### Provided records

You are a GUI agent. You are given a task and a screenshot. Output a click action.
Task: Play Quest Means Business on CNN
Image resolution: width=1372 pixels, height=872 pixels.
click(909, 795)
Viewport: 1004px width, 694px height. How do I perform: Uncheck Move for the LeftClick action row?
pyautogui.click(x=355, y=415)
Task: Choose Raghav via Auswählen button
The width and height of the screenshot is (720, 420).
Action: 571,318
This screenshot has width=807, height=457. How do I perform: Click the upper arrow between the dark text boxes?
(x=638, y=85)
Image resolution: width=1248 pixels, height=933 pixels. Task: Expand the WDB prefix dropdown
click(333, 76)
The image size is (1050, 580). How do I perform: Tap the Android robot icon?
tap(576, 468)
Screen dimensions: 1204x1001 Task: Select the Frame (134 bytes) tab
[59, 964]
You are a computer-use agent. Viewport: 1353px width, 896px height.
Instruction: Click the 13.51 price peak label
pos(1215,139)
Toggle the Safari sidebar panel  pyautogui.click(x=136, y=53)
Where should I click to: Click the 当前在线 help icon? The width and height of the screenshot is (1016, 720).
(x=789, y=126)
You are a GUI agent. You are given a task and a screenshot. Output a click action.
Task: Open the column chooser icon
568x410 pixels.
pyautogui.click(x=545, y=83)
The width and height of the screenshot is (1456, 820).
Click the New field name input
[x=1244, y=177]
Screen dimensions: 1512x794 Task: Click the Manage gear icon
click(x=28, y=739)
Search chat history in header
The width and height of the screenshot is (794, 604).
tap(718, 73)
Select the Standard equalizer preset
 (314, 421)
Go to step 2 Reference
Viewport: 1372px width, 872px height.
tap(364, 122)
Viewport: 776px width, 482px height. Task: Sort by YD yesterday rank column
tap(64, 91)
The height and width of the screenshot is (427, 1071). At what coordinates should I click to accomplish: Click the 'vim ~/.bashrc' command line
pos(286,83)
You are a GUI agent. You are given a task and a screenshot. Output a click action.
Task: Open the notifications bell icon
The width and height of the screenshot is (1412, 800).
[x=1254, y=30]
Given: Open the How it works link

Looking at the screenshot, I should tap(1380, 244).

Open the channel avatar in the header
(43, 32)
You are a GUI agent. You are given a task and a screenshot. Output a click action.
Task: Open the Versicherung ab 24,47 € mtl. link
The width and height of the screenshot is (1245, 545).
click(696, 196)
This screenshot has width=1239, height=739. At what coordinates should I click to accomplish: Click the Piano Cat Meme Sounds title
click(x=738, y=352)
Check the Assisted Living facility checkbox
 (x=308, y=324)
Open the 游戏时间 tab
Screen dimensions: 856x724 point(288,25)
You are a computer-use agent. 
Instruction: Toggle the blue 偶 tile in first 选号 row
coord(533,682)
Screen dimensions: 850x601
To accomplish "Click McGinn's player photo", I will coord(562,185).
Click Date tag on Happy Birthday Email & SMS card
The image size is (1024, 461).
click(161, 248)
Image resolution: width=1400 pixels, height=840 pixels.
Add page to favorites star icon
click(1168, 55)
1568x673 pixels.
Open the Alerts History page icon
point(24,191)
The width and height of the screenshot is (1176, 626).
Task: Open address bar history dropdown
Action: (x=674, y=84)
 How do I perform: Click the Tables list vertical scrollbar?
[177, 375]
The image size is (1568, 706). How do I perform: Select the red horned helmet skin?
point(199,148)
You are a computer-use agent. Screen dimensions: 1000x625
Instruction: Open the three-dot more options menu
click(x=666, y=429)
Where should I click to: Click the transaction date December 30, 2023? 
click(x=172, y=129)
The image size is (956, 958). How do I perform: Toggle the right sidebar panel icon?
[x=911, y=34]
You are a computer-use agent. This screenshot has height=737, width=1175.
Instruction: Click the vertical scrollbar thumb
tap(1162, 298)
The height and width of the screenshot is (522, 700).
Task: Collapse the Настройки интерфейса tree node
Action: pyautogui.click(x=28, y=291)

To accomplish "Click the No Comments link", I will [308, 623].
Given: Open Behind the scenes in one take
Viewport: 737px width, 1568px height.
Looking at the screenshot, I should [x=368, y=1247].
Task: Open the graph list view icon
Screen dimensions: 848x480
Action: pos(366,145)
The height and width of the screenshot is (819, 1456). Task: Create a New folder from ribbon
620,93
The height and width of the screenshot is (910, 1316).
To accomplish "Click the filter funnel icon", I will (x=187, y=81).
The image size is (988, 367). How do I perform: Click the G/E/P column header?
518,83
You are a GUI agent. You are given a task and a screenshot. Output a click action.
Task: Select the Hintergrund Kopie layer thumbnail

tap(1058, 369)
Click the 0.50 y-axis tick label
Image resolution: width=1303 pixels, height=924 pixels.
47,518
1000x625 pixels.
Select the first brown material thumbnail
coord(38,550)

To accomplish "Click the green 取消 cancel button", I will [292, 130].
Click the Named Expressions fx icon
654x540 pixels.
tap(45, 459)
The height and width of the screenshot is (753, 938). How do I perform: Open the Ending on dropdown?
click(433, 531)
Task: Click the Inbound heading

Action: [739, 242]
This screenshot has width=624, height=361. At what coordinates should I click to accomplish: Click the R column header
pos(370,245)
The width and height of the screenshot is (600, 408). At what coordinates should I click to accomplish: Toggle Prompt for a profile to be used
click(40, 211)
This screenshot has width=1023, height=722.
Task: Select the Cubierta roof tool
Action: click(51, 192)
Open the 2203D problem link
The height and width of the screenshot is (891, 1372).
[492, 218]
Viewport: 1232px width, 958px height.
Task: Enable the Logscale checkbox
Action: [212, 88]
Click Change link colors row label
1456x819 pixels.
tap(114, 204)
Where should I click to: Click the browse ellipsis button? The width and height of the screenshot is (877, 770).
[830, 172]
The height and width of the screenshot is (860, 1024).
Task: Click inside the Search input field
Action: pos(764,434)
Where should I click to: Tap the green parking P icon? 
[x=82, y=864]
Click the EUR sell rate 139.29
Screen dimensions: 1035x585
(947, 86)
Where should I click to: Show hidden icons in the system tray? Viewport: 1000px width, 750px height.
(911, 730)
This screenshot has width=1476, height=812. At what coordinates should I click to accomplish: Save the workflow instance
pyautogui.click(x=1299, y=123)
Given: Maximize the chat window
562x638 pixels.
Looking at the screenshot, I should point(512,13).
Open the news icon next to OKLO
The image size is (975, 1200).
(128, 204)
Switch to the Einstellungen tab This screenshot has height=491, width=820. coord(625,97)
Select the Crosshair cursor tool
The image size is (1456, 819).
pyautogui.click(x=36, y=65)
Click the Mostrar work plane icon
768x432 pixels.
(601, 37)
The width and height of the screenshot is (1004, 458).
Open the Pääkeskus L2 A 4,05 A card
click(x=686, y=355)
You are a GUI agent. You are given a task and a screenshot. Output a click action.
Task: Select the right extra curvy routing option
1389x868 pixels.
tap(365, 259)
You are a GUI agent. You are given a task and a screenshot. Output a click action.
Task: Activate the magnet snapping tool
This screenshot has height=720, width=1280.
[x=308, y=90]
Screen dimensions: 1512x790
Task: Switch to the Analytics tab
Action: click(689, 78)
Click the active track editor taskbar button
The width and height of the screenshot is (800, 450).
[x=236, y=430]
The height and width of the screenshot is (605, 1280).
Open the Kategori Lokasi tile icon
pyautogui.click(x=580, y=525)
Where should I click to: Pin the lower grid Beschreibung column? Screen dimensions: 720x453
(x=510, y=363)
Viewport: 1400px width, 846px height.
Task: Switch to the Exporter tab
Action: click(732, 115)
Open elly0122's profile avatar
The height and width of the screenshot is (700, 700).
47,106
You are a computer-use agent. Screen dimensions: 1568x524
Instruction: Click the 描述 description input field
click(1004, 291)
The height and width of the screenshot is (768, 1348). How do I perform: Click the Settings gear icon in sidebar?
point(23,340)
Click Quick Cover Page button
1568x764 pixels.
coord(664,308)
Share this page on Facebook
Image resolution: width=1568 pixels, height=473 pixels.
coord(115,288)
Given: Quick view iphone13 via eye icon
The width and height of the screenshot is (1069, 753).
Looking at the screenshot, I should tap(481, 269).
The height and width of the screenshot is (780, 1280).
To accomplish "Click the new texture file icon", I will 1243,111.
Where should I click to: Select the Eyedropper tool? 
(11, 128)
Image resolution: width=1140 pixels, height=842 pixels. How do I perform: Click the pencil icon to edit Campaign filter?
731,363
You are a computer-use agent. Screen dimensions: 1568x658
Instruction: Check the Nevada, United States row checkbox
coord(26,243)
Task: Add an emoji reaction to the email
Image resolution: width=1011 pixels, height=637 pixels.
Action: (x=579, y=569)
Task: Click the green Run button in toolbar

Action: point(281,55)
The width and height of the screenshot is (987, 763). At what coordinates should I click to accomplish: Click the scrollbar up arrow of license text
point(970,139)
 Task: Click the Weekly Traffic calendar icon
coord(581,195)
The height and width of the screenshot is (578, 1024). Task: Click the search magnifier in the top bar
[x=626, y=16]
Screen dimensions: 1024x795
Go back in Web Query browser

### Do this
Please give the lines of the listing above, starting at the line that contains "Where should I click to: Click the browse" and ending at the line that contains "[x=236, y=430]", as a numbered list, leaving out blank lines.

### Result for this task
1. Where should I click to: Click the browse ellipsis button? The width and height of the screenshot is (877, 770).
2. [830, 172]
3. The height and width of the screenshot is (860, 1024).
4. Task: Click inside the Search input field
5. Action: pos(764,434)
6. Where should I click to: Tap the green parking P icon? 
7. [x=82, y=864]
8. Click the EUR sell rate 139.29
9. Screen dimensions: 1035x585
10. (947, 86)
11. Where should I click to: Show hidden icons in the system tray? Viewport: 1000px width, 750px height.
12. (911, 730)
13. This screenshot has width=1476, height=812. At what coordinates should I click to accomplish: Save the workflow instance
14. pyautogui.click(x=1299, y=123)
15. Given: Maximize the chat window
16. 562x638 pixels.
17. Looking at the screenshot, I should point(512,13).
18. Open the news icon next to OKLO
19. The image size is (975, 1200).
20. (128, 204)
21. Switch to the Einstellungen tab This screenshot has height=491, width=820. coord(625,97)
22. Select the Crosshair cursor tool
23. The image size is (1456, 819).
24. pyautogui.click(x=36, y=65)
25. Click the Mostrar work plane icon
26. 768x432 pixels.
27. (601, 37)
28. The width and height of the screenshot is (1004, 458).
29. Open the Pääkeskus L2 A 4,05 A card
30. click(x=686, y=355)
31. You are a GUI agent. You are given a task and a screenshot. Output a click action.
32. Task: Select the right extra curvy routing option
33. 1389x868 pixels.
34. tap(365, 259)
35. You are a GUI agent. You are given a task and a screenshot. Output a click action.
36. Task: Activate the magnet snapping tool
37. This screenshot has height=720, width=1280.
38. [x=308, y=90]
39. Screen dimensions: 1512x790
40. Task: Switch to the Analytics tab
41. Action: click(689, 78)
42. Click the active track editor taskbar button
43. The width and height of the screenshot is (800, 450).
44. [x=236, y=430]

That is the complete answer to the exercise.